To order the acrylic top, upload acquisition-board-top-text-ponoko_p1.eps to Ponoko, and select size P1 Opal Acrylic (3 mm / 0.118"). If you're producing multiple boards, you may want to use acquisition-board-top-text-ponoko_p3.eps instead, which has 8 tops tiled onto a single piece of acrylic.

You'll also need 4 screws (92855A310) and rubber feet (9540K11) from McMaster-Carr. Having some extra M3 (2 mm) hex keys (5984A42 from McMaster) will be useful. Depending on the method of manufacturing, you may have to drill out the four screw holes in the bottom of the case. You can use a #37 drill bit, or even better, use a fluted tapping tool (M3 size, 26355A41 should work well - in a low speed electric drill) to prepare the holes.
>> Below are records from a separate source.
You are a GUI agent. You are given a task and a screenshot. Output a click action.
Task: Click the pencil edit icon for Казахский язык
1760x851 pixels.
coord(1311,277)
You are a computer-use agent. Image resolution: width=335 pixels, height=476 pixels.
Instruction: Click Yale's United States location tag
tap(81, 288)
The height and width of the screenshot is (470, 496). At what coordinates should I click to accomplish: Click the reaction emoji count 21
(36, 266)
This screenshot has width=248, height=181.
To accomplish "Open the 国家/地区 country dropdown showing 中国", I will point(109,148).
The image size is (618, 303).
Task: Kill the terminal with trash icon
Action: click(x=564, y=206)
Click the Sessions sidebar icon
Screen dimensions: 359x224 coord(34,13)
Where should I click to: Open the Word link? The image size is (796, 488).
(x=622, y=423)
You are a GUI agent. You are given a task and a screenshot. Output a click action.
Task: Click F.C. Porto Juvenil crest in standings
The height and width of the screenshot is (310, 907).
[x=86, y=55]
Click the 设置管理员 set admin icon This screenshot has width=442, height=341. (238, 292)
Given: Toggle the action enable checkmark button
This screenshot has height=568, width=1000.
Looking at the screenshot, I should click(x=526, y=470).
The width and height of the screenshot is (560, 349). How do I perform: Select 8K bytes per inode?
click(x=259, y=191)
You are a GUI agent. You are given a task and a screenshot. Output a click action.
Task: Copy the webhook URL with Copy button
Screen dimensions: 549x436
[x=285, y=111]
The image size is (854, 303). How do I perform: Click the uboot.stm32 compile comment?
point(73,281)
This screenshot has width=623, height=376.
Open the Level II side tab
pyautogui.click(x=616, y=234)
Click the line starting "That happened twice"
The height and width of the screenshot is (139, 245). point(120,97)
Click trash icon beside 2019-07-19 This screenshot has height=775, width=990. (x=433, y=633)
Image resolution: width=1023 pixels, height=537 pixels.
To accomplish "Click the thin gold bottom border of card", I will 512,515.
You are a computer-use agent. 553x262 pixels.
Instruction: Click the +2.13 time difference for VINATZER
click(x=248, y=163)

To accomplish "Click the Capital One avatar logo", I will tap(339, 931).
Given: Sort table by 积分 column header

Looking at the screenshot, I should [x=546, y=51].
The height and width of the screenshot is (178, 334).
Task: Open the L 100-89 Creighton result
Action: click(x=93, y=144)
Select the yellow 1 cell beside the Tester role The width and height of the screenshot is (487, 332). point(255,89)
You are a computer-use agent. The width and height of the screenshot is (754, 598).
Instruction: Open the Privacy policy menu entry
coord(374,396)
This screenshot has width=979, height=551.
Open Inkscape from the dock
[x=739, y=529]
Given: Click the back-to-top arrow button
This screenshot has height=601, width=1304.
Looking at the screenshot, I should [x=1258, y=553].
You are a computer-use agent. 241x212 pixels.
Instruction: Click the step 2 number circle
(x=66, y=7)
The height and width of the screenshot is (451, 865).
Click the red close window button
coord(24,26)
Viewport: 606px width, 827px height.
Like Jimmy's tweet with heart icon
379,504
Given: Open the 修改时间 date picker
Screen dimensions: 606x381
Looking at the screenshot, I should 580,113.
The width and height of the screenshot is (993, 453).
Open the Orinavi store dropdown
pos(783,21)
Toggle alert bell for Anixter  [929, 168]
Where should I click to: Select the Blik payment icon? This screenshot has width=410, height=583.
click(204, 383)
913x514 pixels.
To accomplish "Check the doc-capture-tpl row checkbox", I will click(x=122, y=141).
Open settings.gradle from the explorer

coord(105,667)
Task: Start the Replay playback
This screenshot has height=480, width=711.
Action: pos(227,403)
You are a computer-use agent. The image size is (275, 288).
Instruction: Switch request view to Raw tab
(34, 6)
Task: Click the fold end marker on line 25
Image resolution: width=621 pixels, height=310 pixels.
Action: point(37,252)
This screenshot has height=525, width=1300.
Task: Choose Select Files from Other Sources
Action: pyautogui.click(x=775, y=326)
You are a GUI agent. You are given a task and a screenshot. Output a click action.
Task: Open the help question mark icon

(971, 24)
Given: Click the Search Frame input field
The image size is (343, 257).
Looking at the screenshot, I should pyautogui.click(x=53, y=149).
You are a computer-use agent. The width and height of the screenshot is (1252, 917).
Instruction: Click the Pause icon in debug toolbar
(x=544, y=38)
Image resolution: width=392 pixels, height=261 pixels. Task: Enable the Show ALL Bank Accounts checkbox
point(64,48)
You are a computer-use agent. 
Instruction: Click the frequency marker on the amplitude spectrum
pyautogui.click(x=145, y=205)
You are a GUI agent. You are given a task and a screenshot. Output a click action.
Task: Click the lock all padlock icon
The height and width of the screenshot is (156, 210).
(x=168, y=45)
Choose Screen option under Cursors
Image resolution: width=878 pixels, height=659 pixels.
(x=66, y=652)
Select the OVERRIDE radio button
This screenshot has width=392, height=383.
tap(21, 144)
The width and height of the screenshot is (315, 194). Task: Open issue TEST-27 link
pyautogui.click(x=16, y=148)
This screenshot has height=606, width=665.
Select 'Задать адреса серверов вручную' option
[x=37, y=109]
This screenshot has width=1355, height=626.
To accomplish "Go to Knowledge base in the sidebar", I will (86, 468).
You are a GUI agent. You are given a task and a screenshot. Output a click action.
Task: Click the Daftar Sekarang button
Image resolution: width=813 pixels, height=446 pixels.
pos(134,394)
If you've ordered the case in a color other than white, you'll need to paint the top surface so the glue isn't visible. We recommend Montana Gold spray paint in Shock White, but any bright white paint will do. Make sure to tape the edges so you don't get paint on the sides.

Painting the engraved logo on the acrylic top also looks really nice. We recommend a darker color such as black or blue, using either permanent marker, acrylic or spray paint. Paint the logo before you peel off the protective paper backing - this way there's no way to mess up the logo and you can even use spray paint.

If you're using cast urethane cases, lightly sand the four corners with fine sandpaper so the glue can adhere well.

After the paint has dried, place four drops of thick super glue near the corners of the case top surface, then put the acrylic in place. Make sure the edges of the acrylic are aligned with the case as precisely as possible.

Once the glue dries, you're ready to follow the instructions in the user guide!